Адам беспокойно ерзал. Если бы она не была невестой Саймона, он назвал бы Рианнон ведьмой. Джеффри все еще находился в трансе – пение Рианнон далеко превосходило все, что он когда-либо слышал.

Саймон повернулся к нему, как к наиболее признанному авторитету.

– Она прекрасно поет, не правда ли?

Джеффри вздрогнул, словно его разбудили, и прокашлялся.

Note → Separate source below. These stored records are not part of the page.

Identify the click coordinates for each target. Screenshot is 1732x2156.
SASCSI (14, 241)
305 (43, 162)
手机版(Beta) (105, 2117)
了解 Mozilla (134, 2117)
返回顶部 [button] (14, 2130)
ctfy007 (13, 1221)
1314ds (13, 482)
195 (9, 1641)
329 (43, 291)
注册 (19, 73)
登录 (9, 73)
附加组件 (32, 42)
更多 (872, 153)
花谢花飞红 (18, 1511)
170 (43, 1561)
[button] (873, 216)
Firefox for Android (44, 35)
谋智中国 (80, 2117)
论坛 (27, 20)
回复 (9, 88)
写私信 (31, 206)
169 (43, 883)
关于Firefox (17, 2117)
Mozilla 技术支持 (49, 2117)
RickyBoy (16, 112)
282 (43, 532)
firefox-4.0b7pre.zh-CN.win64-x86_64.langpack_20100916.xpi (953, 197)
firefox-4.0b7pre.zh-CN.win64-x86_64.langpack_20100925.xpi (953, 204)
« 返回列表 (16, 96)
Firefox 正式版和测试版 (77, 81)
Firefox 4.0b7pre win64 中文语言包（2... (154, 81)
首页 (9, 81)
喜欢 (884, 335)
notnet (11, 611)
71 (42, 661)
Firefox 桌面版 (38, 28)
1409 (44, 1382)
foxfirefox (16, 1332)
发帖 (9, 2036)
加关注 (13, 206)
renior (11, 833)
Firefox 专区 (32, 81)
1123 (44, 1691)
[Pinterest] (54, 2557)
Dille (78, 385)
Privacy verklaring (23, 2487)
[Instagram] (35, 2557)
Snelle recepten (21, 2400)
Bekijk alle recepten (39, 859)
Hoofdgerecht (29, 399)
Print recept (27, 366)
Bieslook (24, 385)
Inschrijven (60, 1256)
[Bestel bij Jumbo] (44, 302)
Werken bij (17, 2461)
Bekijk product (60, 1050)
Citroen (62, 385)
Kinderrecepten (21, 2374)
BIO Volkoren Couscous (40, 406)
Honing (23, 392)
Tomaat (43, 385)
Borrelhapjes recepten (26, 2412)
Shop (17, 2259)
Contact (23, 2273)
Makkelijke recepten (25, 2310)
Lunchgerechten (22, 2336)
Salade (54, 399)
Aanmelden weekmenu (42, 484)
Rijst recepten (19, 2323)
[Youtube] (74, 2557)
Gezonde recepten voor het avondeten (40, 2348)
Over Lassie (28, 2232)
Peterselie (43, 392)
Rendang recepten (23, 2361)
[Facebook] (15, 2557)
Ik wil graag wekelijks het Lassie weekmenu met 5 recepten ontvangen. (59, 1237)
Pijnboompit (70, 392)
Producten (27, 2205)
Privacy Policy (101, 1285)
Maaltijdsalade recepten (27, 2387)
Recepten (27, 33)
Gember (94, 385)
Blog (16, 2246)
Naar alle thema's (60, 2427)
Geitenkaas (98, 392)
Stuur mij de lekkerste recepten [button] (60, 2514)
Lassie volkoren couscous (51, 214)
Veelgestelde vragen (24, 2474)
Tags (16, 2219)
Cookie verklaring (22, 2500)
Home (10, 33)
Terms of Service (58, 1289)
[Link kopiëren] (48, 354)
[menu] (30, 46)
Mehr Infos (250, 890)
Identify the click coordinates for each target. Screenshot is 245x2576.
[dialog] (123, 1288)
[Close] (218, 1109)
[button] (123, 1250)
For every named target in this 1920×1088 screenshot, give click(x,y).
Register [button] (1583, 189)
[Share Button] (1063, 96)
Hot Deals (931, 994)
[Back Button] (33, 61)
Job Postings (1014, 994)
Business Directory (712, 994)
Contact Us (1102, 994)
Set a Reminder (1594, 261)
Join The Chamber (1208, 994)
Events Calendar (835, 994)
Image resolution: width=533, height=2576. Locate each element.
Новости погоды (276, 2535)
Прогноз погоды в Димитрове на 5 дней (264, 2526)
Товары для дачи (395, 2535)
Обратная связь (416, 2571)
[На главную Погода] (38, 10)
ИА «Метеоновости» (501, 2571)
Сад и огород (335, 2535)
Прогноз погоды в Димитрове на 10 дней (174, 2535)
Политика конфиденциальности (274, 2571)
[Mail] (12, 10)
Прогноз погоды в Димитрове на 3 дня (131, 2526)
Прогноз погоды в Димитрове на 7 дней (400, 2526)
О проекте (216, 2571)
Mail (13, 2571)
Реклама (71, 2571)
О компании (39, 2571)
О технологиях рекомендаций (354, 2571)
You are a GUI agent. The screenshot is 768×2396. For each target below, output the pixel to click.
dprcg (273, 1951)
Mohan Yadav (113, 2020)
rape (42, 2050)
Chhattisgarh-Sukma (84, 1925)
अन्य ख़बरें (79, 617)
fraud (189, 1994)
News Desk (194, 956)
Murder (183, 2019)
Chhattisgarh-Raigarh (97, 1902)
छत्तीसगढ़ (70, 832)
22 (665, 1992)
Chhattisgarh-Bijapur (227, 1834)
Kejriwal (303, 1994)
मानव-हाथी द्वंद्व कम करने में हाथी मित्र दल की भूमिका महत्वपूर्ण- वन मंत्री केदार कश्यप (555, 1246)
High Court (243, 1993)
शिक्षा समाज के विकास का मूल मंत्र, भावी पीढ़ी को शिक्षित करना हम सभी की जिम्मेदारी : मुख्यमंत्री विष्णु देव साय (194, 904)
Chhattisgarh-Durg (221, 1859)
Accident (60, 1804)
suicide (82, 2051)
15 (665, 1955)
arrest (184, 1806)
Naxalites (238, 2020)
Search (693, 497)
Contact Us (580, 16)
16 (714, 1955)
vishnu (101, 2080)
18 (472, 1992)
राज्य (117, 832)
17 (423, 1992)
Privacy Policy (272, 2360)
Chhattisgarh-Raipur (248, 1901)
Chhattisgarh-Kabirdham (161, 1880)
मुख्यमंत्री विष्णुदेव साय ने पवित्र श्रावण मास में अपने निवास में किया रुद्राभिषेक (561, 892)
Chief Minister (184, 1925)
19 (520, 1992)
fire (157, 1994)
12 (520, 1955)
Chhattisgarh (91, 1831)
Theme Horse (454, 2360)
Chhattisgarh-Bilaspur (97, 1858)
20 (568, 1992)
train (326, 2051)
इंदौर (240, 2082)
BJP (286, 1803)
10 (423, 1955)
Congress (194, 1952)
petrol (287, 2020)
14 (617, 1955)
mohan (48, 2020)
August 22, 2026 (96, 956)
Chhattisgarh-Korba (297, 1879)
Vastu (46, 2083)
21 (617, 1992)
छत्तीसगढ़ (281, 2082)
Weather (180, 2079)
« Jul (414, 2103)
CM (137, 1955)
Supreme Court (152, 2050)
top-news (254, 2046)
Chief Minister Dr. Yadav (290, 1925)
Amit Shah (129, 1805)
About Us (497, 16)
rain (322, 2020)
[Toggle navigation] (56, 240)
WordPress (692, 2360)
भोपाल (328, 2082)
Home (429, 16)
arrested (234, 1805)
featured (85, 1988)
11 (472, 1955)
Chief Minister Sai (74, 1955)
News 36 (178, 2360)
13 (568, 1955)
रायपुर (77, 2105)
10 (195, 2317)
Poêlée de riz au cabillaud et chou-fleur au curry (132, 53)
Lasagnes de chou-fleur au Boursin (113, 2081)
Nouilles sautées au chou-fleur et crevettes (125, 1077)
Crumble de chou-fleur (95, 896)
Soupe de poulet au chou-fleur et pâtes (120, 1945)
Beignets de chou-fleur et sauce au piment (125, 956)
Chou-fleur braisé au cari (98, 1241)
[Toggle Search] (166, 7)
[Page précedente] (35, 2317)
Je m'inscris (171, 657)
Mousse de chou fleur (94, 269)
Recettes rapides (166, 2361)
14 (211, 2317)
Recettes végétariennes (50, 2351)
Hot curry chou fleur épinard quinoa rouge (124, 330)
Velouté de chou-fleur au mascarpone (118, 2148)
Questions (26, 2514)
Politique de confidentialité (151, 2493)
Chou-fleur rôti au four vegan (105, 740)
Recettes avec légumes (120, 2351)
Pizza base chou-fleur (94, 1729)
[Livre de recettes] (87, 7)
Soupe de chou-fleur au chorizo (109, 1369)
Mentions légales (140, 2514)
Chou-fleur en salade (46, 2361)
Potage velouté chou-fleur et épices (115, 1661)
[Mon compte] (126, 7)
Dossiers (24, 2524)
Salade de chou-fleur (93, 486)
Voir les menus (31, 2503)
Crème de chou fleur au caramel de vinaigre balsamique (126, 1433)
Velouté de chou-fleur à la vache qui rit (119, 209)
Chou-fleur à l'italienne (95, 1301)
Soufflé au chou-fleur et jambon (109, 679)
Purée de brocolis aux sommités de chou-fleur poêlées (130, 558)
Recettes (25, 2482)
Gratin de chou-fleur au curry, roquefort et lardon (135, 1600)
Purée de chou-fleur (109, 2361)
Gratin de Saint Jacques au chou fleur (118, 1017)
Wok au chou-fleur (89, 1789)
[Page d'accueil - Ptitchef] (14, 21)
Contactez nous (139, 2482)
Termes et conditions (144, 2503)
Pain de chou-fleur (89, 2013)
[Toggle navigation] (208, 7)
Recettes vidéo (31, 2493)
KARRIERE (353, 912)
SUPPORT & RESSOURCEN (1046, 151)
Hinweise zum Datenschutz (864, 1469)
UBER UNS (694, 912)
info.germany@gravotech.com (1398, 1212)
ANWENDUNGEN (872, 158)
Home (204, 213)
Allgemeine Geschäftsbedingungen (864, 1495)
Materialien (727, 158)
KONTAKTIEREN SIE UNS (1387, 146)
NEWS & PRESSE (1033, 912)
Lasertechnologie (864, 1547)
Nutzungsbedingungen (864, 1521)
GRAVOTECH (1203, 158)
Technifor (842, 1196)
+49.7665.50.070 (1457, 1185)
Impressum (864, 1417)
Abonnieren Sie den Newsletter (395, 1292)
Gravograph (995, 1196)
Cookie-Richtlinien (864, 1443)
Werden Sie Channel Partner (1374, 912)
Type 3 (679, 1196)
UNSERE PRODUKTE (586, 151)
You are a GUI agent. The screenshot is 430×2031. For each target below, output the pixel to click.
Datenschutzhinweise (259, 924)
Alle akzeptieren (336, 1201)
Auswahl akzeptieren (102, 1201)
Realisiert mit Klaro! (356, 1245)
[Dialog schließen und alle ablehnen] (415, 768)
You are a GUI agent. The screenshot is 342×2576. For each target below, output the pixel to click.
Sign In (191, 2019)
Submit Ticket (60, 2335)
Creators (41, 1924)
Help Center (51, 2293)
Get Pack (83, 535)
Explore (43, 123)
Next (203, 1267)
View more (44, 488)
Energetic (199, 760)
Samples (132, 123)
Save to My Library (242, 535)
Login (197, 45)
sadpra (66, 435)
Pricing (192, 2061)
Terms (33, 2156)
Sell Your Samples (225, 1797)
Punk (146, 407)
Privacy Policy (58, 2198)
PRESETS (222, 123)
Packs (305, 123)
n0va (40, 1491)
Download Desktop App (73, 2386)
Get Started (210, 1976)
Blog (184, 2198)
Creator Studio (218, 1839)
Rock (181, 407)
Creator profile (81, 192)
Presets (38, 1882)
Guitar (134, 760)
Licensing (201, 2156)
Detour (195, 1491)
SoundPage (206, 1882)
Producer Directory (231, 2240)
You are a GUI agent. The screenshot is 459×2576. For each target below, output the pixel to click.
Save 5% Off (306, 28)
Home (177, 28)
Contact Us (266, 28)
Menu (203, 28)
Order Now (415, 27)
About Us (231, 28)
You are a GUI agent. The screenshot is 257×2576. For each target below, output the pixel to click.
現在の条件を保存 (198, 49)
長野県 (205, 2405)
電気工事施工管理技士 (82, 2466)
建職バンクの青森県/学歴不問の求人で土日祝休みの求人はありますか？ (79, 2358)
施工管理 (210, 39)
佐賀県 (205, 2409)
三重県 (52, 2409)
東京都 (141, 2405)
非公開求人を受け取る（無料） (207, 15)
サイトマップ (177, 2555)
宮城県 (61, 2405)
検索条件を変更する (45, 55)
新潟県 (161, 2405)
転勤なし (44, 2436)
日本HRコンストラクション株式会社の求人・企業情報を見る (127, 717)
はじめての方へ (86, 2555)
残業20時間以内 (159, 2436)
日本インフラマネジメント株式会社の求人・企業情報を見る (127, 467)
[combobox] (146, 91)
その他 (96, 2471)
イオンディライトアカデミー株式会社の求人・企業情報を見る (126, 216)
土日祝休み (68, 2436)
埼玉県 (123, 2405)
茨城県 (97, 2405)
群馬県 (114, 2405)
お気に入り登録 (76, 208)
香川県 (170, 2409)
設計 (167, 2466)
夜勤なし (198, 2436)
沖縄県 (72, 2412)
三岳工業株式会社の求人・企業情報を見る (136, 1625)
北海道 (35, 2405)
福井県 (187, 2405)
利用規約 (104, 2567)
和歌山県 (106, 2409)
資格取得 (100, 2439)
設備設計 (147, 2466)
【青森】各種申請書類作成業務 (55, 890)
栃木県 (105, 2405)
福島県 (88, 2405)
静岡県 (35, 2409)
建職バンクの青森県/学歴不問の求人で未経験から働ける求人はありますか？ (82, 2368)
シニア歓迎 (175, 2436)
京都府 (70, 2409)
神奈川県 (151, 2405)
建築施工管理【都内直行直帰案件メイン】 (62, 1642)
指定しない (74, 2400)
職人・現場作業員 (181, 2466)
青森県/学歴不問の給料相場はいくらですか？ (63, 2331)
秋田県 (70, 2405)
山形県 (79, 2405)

– Это не просто прекрасно. Ее пение – настоящее колдовство, – он улыбнулся. – Вам не нужно беспокоиться, как привлечь внимание Генриха или завоевать его сердце. Король очень любит такие вещи. Я только надеюсь, что Винчестер не вздумает отыграться, закричав: «Ведьма!»

17

Наутро вся компания отправилась на север, и Рианнон все больше и больше чувствовала себя дома. Все дамы ехали верхом. Никто из них, даже Элинор, которая уже заметно постарела, не воспользовался крытой повозкой или подушкой на лошади позади мужчины. Джоанна, правда, с беспокойством поглядывала время от времени на свою мать, но Рианнон полагала, что это было скорее связано с дочерними чувствами самой Джоанны, чем со слабостью Элинор. На ночь они остановились в Кингсклере, доставив много радости старому сэру Генри, который от гордости и удовольствия даже помолодел лет на десять. На следующий день они прибыли в Оксфорд. У Джеффри был там дом, подаренный королем, который часто останавливался в оксфордском замке и хотел, чтобы его кузен был поближе к нему. Генрих вообще предпочел бы, чтобы Джеффри постоянно оставался при его холостяцком дворе, но очень скоро понял, что Джеффри нигде не задерживается надолго без своей очаровательной жены. Король с удовольствием предоставил бы комнату и для Джоанны, но при его дворе не было женской половины. Его мать вторично вышла замуж во Франции, а у него самого жены еще не было, хотя переговоры о женитьбе велись. Поэтому собственный дом для Джеффри оказался наилучшим решением.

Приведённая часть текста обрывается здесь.